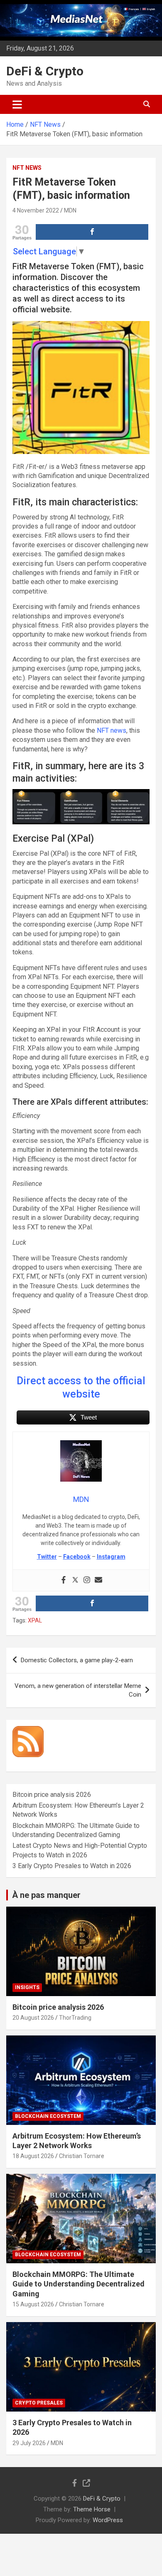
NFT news (111, 730)
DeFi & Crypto (44, 71)
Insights (27, 1987)
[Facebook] (63, 1580)
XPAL (35, 1620)
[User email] (98, 1580)
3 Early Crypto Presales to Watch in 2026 (71, 1866)
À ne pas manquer (46, 1895)
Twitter (47, 1556)
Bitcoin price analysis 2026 (51, 1795)
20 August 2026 (33, 2017)
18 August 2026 (33, 2156)
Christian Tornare (81, 2156)
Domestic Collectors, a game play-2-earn (77, 1660)
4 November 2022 (35, 210)
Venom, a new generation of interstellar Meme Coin (78, 1690)
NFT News (27, 167)
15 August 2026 (33, 2304)
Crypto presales (39, 2403)
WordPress (108, 2520)
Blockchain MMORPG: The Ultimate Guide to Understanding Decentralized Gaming (78, 2284)
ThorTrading (75, 2017)
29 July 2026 (29, 2443)
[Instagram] (87, 1580)
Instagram (111, 1556)
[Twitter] (75, 1580)
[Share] (92, 232)
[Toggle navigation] (17, 104)
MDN (70, 210)
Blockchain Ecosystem (48, 2116)
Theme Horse (91, 2509)
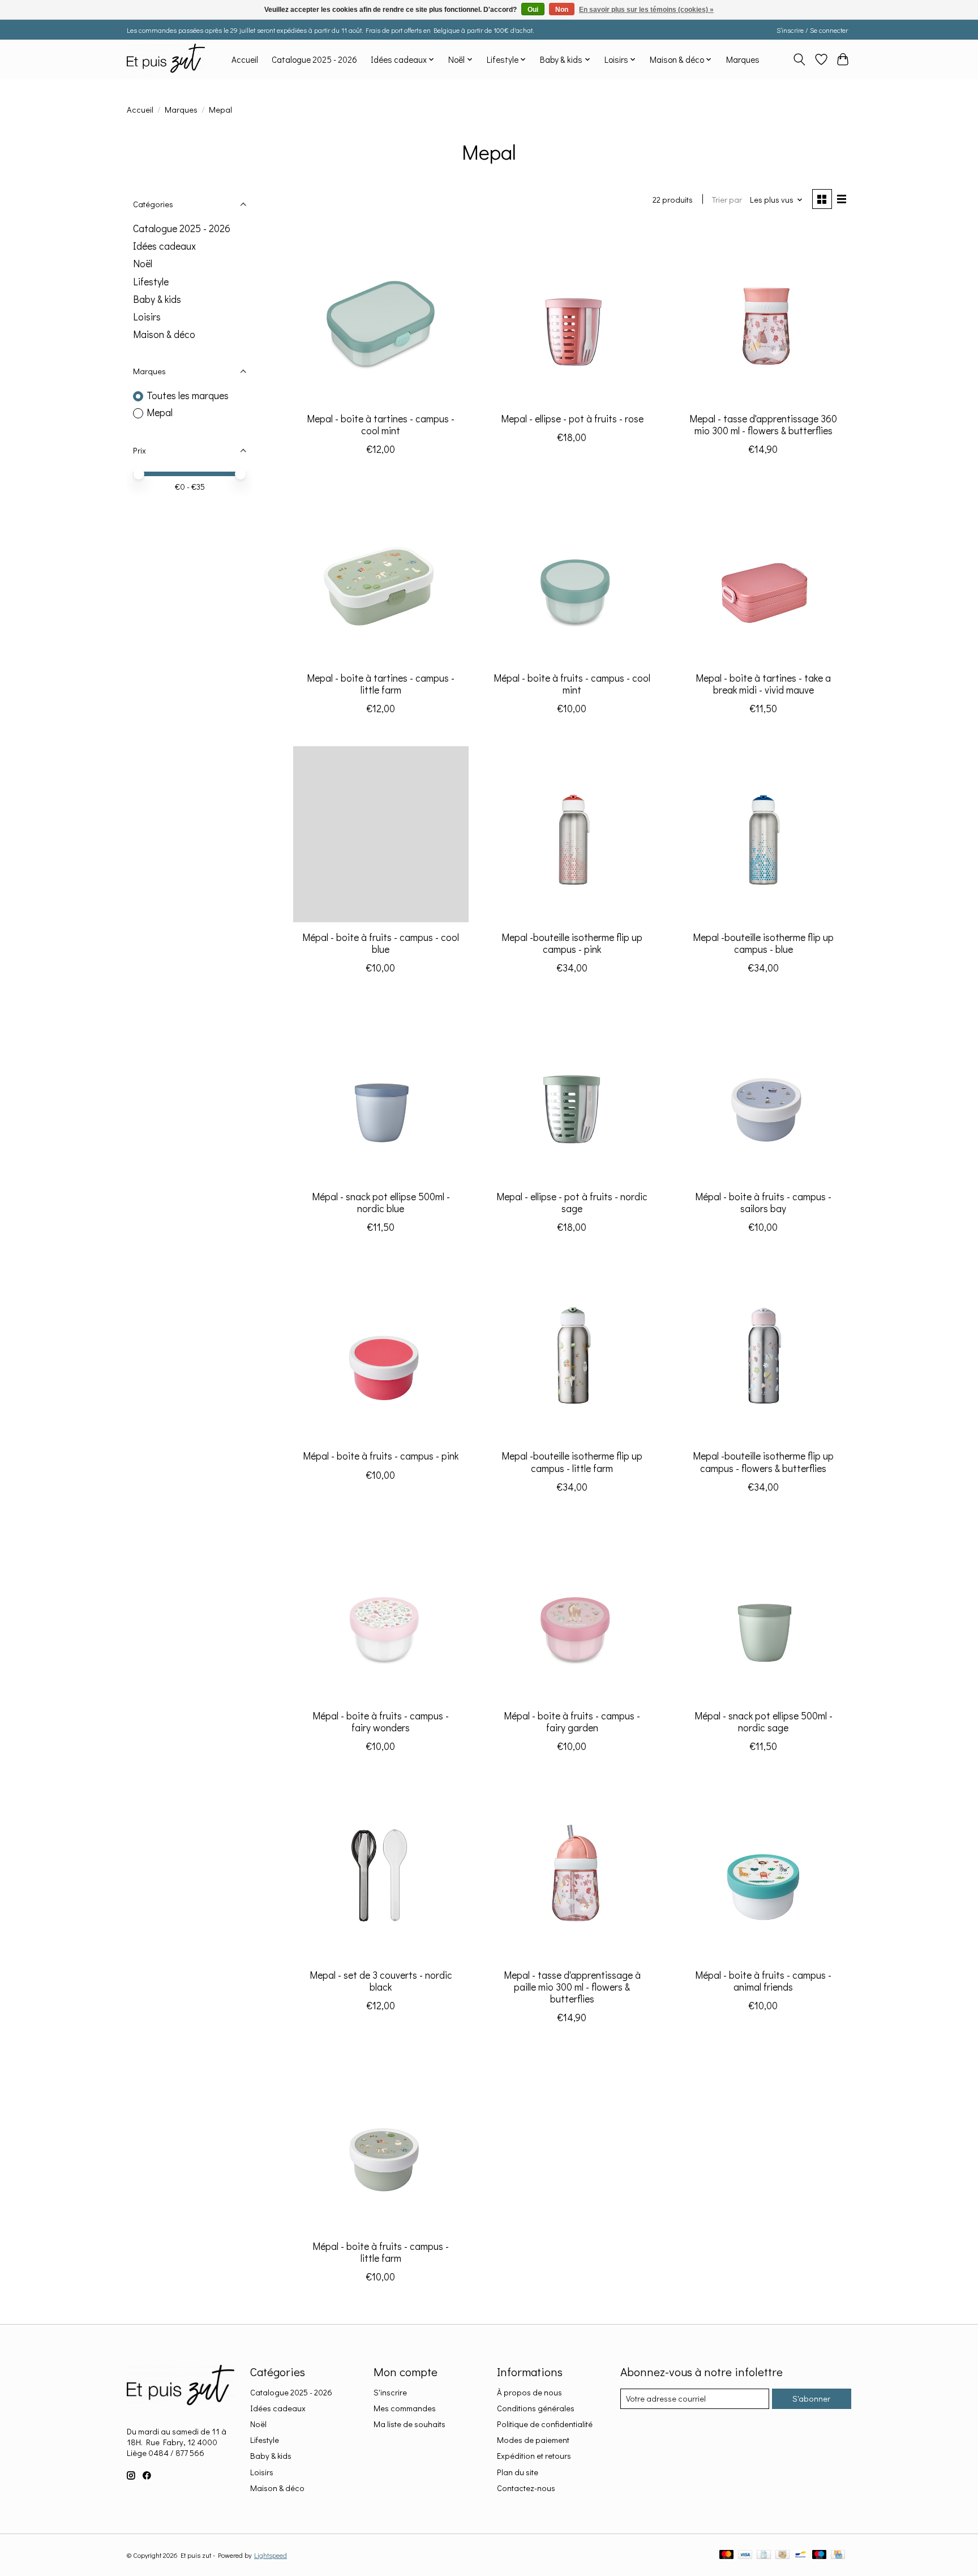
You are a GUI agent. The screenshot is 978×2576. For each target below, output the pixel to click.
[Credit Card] (838, 2555)
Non (561, 10)
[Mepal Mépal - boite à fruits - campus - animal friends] (763, 1871)
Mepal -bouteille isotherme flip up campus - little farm (571, 1461)
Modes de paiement (533, 2439)
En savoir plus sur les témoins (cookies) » (646, 10)
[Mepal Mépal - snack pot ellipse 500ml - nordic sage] (763, 1612)
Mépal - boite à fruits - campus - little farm (380, 2252)
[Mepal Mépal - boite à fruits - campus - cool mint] (571, 574)
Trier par (727, 199)
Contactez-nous (526, 2488)
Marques (743, 59)
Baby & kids (157, 299)
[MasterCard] (726, 2555)
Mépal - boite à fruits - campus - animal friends (763, 1981)
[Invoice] (764, 2555)
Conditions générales (535, 2408)
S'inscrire (390, 2392)
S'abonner (811, 2398)
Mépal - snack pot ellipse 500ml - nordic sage (763, 1721)
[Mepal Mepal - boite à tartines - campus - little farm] (381, 574)
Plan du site (517, 2472)
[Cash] (782, 2555)
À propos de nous (529, 2392)
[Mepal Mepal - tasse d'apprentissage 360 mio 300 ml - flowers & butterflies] (763, 315)
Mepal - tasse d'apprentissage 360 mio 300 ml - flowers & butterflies (763, 424)
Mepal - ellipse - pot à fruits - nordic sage (571, 1202)
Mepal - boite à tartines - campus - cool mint (380, 424)
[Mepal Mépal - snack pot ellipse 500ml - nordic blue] (381, 1093)
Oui (532, 10)
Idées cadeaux (164, 246)
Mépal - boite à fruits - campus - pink (380, 1455)
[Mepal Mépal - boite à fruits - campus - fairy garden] (571, 1612)
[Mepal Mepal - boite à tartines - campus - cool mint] (381, 315)
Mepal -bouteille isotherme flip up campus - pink (571, 943)
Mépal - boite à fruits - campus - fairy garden (572, 1721)
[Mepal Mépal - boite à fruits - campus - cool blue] (381, 834)
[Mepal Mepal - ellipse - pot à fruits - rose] (571, 315)
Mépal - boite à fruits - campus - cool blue (380, 943)
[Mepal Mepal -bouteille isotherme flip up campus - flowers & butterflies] (763, 1352)
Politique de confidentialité (545, 2424)
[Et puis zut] (166, 59)
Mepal (160, 412)
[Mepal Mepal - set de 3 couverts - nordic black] (381, 1871)
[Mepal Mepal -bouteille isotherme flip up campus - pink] (571, 834)
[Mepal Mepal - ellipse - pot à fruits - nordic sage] (571, 1093)
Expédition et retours (534, 2455)
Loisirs (147, 316)
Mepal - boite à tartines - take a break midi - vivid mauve (763, 683)
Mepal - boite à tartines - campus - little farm (380, 683)
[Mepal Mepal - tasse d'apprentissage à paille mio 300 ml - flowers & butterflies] (571, 1871)
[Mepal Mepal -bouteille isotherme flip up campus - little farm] (571, 1352)
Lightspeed (270, 2555)
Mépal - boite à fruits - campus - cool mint (572, 683)
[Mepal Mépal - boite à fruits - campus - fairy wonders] (381, 1612)
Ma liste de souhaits (409, 2424)
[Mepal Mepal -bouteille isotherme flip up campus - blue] (763, 834)
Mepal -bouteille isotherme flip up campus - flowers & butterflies (763, 1461)
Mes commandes (405, 2408)
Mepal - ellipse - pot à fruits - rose (572, 418)
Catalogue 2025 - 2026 (314, 59)
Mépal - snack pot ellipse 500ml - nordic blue (381, 1202)
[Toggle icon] (799, 59)
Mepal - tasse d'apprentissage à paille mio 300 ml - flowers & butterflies (572, 1987)
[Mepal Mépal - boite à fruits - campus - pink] (381, 1352)
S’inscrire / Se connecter (812, 30)
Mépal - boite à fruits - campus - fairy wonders (380, 1721)
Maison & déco (164, 334)
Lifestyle (151, 281)
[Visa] (745, 2555)
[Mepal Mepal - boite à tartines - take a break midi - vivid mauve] (763, 574)
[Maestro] (819, 2555)
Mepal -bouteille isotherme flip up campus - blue (763, 943)
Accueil (244, 59)
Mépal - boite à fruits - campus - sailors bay (763, 1202)
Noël (142, 263)
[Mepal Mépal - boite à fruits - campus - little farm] (381, 2143)
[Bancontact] (800, 2555)
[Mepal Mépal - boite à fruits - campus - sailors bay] (763, 1093)
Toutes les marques (188, 395)
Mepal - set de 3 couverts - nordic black (381, 1981)
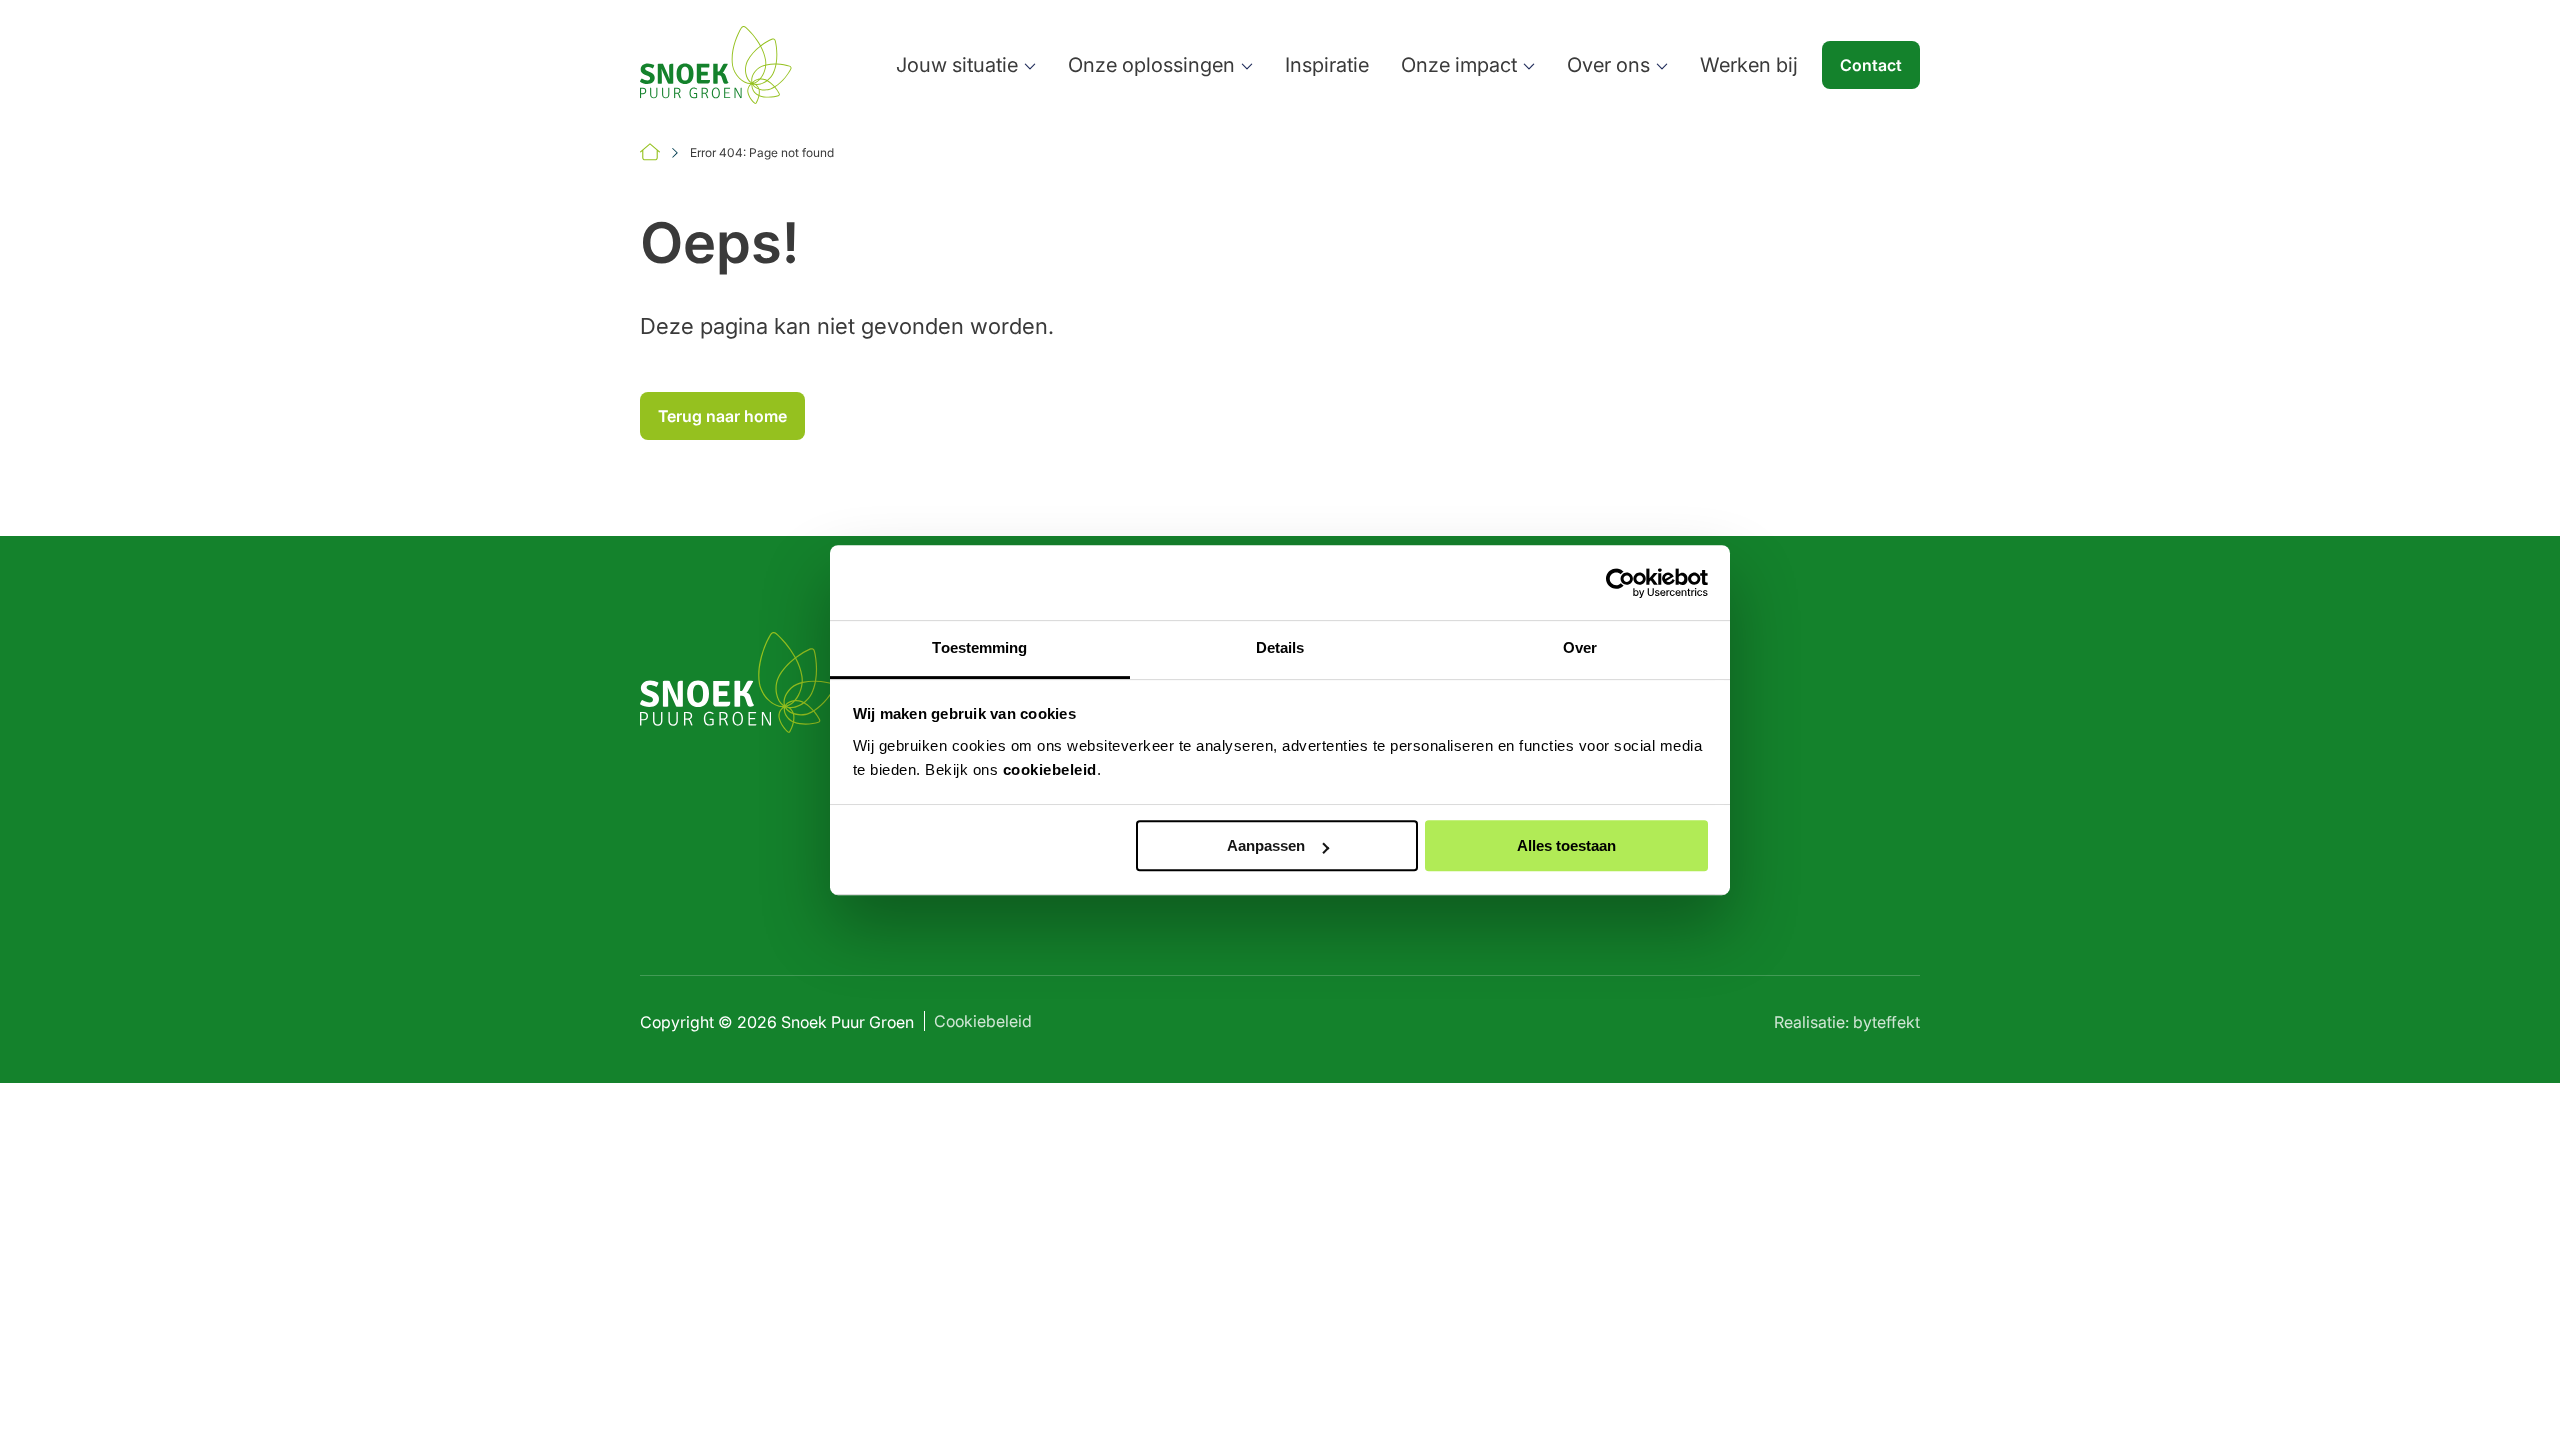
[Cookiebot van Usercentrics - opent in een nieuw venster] (1620, 583)
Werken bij (1749, 65)
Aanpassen (1266, 845)
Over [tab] (1580, 647)
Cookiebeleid (983, 1021)
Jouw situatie (957, 65)
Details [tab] (1280, 647)
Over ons (1608, 65)
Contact (1871, 65)
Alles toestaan (1566, 845)
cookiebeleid (1050, 769)
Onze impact (1459, 65)
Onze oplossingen (1151, 65)
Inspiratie (1327, 65)
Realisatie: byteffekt (1847, 1022)
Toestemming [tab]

· · · ·

Return exactly the lines above from the line that has "blue (380, 943)" through the line that has "butterflies (572, 1987)", inclusive, and nothing else.

» YOUR RESPONSE
Mépal - boite à fruits - campus - cool blue (380, 943)
[Mepal Mepal -bouteille isotherme flip up campus - flowers & butterflies] (763, 1352)
Politique de confidentialité (545, 2424)
[Et puis zut] (166, 59)
Mepal (160, 412)
[Mepal Mepal - set de 3 couverts - nordic black] (381, 1871)
[Mepal Mepal -bouteille isotherme flip up campus - pink] (571, 834)
[Mepal Mepal - ellipse - pot à fruits - nordic sage] (571, 1093)
Expédition et retours (534, 2455)
Loisirs (147, 316)
Mepal - boite à tartines - take a break midi - vivid mauve (763, 683)
Mepal - boite à tartines - campus - little farm (380, 683)
[Mepal Mepal - tasse d'apprentissage à paille mio 300 ml - flowers & butterflies] (571, 1871)
[Mepal Mepal -bouteille isotherme flip up campus - little farm] (571, 1352)
Lightspeed (270, 2555)
Mépal - boite à fruits - campus - cool mint (572, 683)
[Mepal Mépal - boite à fruits - campus - fairy wonders] (381, 1612)
Ma liste de souhaits (409, 2424)
[Mepal Mepal -bouteille isotherme flip up campus - blue] (763, 834)
Mepal -bouteille isotherme flip up campus - flowers & butterflies (763, 1461)
Mes commandes (405, 2408)
Mepal - ellipse - pot à fruits - rose (572, 418)
Catalogue 2025 - 2026 (314, 59)
Mépal - snack pot ellipse 500ml - nordic blue (381, 1202)
[Toggle icon] (799, 59)
Mepal - tasse d'apprentissage à paille mio 300 ml - flowers & butterflies (572, 1987)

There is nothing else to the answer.